With just five companies at the helm of all our communications and the majority of our business output, it is more like we’ve entered a high-tech feudal system; we are simple serfs in the service of our digital overlords. If they so choose, we could be denied access to the public, and then we’re just screwed.
But what about regulation?
It’s true that setting up a governance protocol for these companies would at least make the big five more agnostic to its user base. However, that regulation could also force the hand of these companies to begin charging for their service. This would have significant ramifications on the amount of access we are already struggling to achieve.
The ease of use that the big five have given us makes it prohibitively complicated to switch to any other platform—there are countless compromises when doing so. But is this ease really worth the loss of freedom? And when Facebook and Twitter ban media companies because they deem their input as “inappropriate,” is our speech really free anymore?
Another way to look at it is that these companies could regulate themselves by being businesses rather than ethical coordinators of data. But that's asking too much of consumers to sift through mixed messages and value judgements based on advertising. Advertising which, shocker, is intended to manipulate your decision. Better would be to find a solution that will last. In other words:
The answer has to be sustainable
This is not going to be resolved anytime soon. The closest laws we have to anything like these platforms are over fifty years old, and every option presents its own set of unique challenges. But there is one thing we can do as individuals that will help put some parameters on the influence these five companies have over us: self-regulated usage.

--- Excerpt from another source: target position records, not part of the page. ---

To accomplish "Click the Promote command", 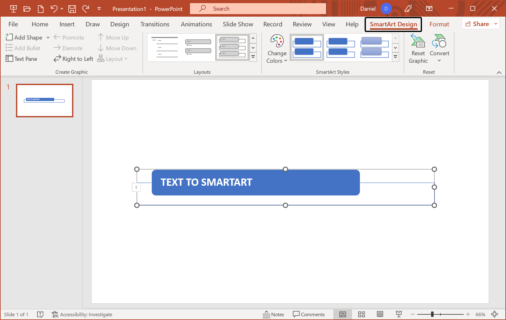I will click(x=69, y=37).
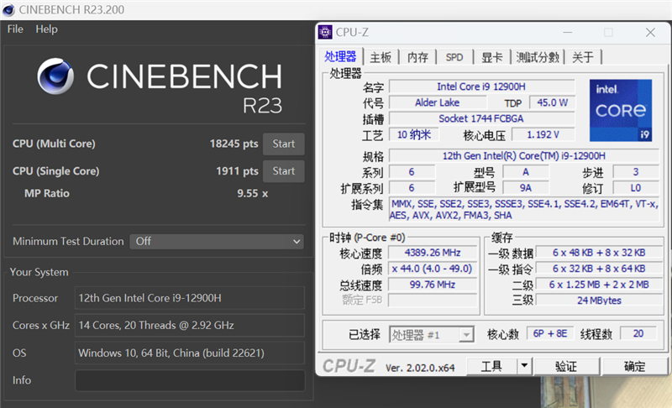This screenshot has width=672, height=408.
Task: Select the 测试分数 tab
Action: (x=538, y=57)
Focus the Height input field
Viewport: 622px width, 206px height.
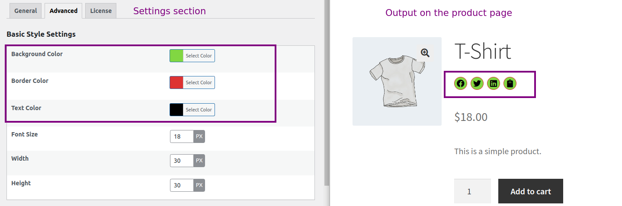182,185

Take an inventory of how much you rely on these platforms and devices for your understanding of the world, your connection to others, and your general knowledge. If you haven’t actually talked to your friends and family in more than a few months, it might be time to step back from these devices.
This may border on broken record in this blog, but the advice is sound. The more control these five companies have, the less we have as individuals. But if we take back some degree of control—gather our information the old-fashioned way—we limit the power of these overlords. Real communication will never be out of range for us. Face-to-face time will not go away. And, unlike data, these things are as sustainable as sunlight.